It does go both ways too. We have adopted all sorts of cultural items that originated in the east. What would America be without coffee, gunpowder and noodles? :)

Iva November 22, 2009 at 2:00 pm

Hi, there. I am trying to send you a question through the contact form but it kind of doesn’t work. It keeps asking me to enable my cookies, although I already have them enabled…so I was wondering if you have some sort of e-mail contact or something similiar.
.-= Iva´s last blog ..Zagorjeli toast i druge životne filozofije (1) =-.

David November 22, 2009 at 11:59 pm

Hi Iva,

That’s bizarre, I’m not sure what’s happening. My test email went through fine.

The contact form sends email to david AT raptitude.com, so you can just email me there.

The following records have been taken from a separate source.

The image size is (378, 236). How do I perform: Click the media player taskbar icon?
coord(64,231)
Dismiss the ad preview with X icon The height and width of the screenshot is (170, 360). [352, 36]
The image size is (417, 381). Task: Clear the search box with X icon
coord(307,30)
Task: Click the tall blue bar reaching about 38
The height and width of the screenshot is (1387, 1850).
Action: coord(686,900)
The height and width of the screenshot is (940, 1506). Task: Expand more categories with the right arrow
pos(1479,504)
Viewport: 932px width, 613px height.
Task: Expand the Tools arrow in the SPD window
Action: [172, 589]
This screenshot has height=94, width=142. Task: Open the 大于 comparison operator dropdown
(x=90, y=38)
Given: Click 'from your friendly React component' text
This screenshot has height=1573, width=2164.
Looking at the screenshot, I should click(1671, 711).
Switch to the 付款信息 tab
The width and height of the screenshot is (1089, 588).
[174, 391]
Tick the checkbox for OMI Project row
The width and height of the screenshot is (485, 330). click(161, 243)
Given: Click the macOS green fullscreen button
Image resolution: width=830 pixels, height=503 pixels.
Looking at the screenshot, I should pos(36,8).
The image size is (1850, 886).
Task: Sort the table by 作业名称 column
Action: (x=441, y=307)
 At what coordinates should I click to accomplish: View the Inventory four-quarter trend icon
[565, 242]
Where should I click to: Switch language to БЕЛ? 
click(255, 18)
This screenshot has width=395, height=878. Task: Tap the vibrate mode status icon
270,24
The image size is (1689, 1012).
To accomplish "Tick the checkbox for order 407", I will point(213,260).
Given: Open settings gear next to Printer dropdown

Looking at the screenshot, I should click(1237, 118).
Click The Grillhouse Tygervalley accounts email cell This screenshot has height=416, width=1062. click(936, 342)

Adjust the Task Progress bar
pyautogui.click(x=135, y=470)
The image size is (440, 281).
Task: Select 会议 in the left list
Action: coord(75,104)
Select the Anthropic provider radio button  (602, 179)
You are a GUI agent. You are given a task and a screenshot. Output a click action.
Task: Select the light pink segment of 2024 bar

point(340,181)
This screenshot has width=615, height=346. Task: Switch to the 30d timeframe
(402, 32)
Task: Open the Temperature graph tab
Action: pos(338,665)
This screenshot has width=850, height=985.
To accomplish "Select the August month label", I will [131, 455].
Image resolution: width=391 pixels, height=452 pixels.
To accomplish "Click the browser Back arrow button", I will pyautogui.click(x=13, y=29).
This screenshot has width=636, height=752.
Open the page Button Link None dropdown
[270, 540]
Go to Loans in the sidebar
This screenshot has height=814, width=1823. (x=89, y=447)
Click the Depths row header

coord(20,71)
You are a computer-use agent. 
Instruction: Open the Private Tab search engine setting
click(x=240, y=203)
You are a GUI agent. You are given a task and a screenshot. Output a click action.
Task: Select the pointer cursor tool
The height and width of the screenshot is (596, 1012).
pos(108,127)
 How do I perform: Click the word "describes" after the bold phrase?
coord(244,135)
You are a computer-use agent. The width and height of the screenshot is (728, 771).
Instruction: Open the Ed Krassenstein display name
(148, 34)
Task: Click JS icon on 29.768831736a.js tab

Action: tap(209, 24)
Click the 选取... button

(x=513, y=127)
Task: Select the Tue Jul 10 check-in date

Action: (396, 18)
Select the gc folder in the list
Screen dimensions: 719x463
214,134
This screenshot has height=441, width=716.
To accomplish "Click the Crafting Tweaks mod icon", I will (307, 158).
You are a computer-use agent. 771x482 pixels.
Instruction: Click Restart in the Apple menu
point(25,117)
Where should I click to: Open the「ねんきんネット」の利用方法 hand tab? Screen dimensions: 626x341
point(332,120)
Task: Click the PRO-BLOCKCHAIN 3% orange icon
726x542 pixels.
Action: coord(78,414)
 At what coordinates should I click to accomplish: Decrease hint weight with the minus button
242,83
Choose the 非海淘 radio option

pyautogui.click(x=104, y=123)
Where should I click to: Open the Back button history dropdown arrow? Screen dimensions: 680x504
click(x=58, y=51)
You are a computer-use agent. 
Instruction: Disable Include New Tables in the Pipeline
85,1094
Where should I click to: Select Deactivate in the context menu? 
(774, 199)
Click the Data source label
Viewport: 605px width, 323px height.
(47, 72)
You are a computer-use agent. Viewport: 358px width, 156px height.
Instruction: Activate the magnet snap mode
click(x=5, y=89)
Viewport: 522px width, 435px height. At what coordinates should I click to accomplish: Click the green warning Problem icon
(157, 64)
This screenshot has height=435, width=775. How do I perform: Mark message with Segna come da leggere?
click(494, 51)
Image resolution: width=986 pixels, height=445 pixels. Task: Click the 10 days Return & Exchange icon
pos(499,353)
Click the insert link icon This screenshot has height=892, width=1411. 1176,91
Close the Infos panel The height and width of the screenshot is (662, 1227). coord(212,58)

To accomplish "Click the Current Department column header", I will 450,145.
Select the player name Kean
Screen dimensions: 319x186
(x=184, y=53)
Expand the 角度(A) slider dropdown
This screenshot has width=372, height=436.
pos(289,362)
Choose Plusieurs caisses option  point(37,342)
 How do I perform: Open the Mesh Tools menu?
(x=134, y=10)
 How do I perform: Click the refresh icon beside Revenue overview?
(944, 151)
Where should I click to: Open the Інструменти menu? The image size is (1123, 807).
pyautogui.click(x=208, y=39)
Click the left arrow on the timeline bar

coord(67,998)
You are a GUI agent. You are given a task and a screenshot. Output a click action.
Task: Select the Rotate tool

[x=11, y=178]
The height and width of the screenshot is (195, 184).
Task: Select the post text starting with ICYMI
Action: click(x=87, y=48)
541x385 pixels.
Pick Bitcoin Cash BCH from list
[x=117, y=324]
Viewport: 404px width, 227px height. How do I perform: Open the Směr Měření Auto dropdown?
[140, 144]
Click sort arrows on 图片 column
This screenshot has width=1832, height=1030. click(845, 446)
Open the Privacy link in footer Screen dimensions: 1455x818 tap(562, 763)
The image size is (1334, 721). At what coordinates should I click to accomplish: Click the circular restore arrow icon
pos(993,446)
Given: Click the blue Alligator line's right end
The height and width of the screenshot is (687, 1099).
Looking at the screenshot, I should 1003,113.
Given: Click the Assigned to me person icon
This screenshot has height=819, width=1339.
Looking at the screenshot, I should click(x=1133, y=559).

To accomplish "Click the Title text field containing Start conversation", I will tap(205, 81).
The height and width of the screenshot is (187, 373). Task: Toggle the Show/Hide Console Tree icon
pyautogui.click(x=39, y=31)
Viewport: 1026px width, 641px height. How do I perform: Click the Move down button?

Rory November 25, 2009 at 8:58 am

I just returned from my first trip to Thailand, and your article is spot-on. The geckos, crowded sidewalks (but not too crowded for a motorcycle!), etc. are exactly the things I recall the most. My only question is this… where did you find aplace that gave refills on drinks? LOL I always had to buy a second can of soda! I spoke very little Thai, and really cheated by getting a Thai-speaking app for my iPhone (called iPood Thai), but I got around with no problems. Hand gestures and tones were truely the key… but shopkeepers, etc. really appreciated when I tried to speak even the smallest bit of Thai.